Troisèmement, on veut que les Ivoiriens tournent le dos à la violence, qu’ils ne règlent plus leurs inévitables contradictions et conflits par la force. Or qu’avons-nous constaté à la Maca le 20 février 2016? Comment Yacou-le Chinois et ses acolytes sont-ils morts? À ce propos, au moment où les Ivoiriens sont exhortés à adopter des comportements nouveaux, comment peut-on autoriser des gangsters à détenir des kalachnikos en prison? Comment un individu condamné deux fois à 20 ans de prison peut-il bénéficier d’un traitement spécial? Et Soro, dont on peut logiquement penser qu’il a épousé la cause de l’Ivoirien nouveau, comment voulait-il résoudre son différend avec Chérif Sy et Salif Diallo? Demanda-t-il à Djibril Bassolé et à Gilbert Diendéré d’arrêter leur stupide coup d’État contre la Transition? Leur conseilla-t-il de reconquérir le pouvoir par les urnes et non par les armes?

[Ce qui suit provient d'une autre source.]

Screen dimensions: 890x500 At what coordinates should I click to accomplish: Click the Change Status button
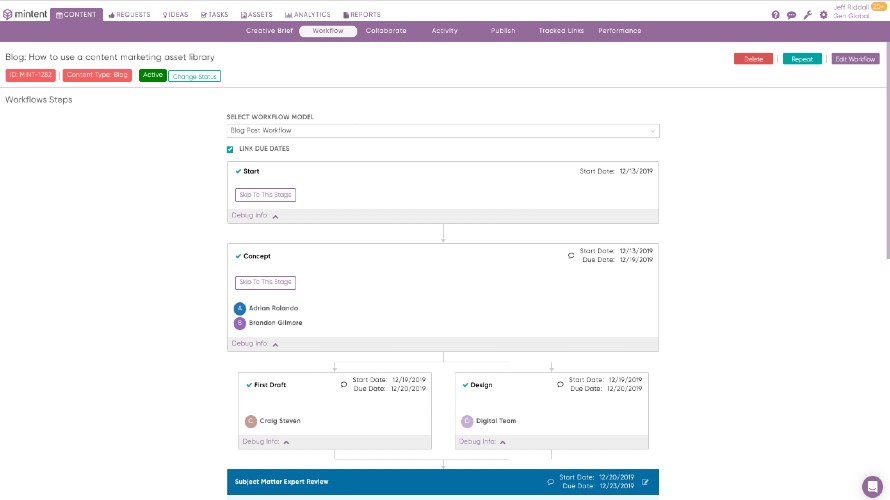(194, 76)
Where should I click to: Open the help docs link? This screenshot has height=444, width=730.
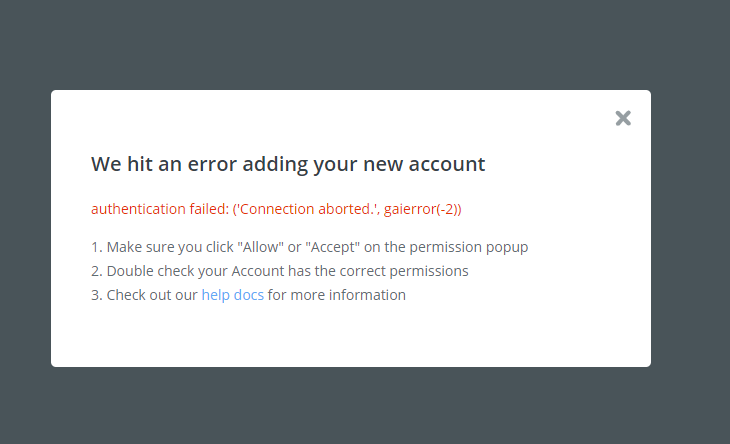coord(232,295)

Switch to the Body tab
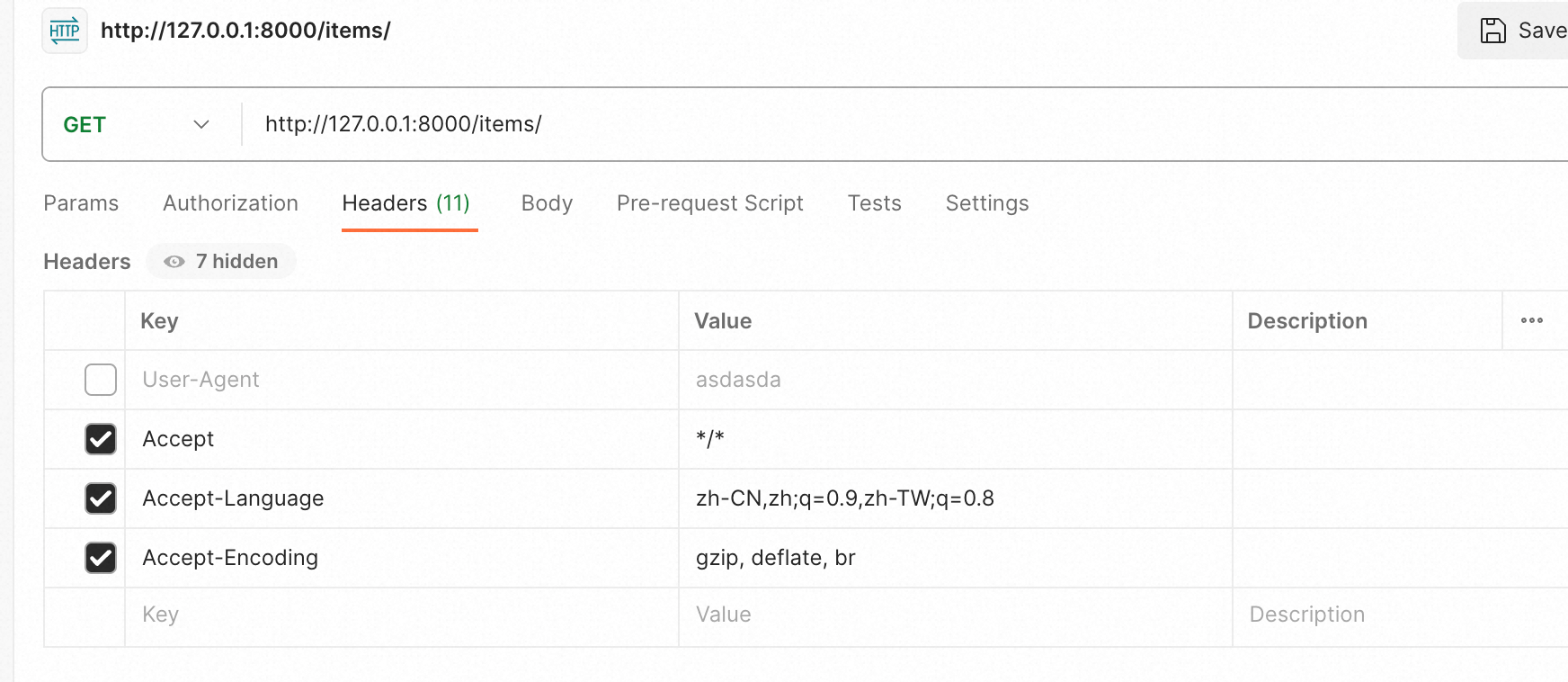547,203
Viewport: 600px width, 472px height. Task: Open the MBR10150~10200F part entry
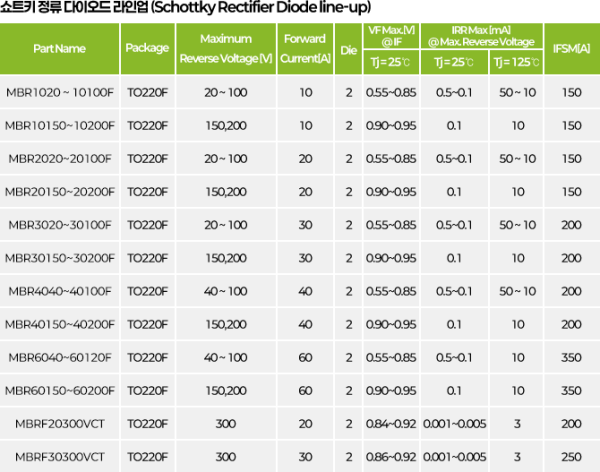60,126
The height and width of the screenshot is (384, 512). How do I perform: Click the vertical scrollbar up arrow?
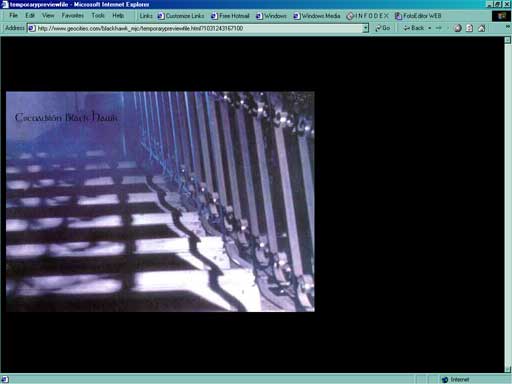tap(508, 40)
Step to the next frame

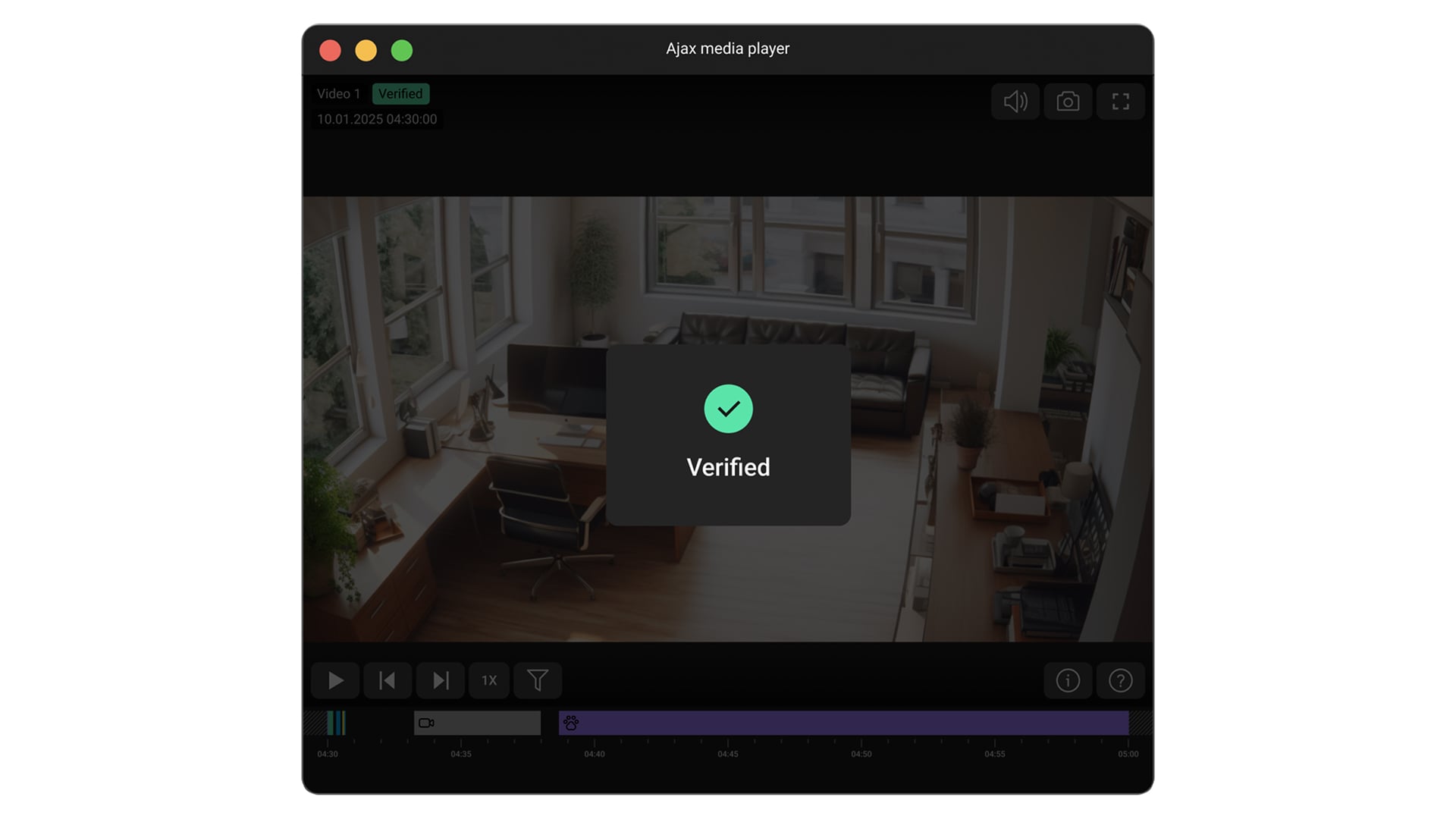pyautogui.click(x=440, y=680)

Lorsque ceux qui sont censés incarner une autorité morale (intellectuels, guides religieux et traditionnels) continuent à se vendre et à se prostituer pour si peu, lorsque la peur de perdre certains avantages matériels ou d’être jetés en prison les conduit à garder le silence devant la dictature, les meurtres d’enfants et le rattrapage ethnique, lorsqu’ils poussent le petit peuple à ne compter que sur Dieu alors que Celui-ci compte sur l’homme pour que la société devienne meilleure, plus juste et plus humaine, ergoter sur l’Ivoirien a-t-il encore un sens?
Quand un candidat félicite un autre candidat avant la proclamation des résultats d’un scrutin truqué et gagné d’avance, juste parce qu’il veut empocher 100 millions de f cfa, c’est cela l’Ivoirien nouveau? Un tel homme mérite-t-il encore d’être pris au sérieux?
L’exemple vient d’en haut, dit-on. Or ceux qui dirigent notre pays en ce moment sont loin d’être des modèles en matière de respect des droits de l’homme, d’amour et de défense de la patrie, de solidarité avec ceux et celles qui sont victimes d’injustice, de discrimination et de traitements inhumains. C’est pourquoi je voudrais demander une seule chose aux adeptes de l’Ivoirien nouveau: qu’ils commencent par tenir les promesses qu’ils ont faites lors de la campagne électorale au lieu de nous rebattre les oreilles d’une chose à laquelle eux-mêmes ne croient pas.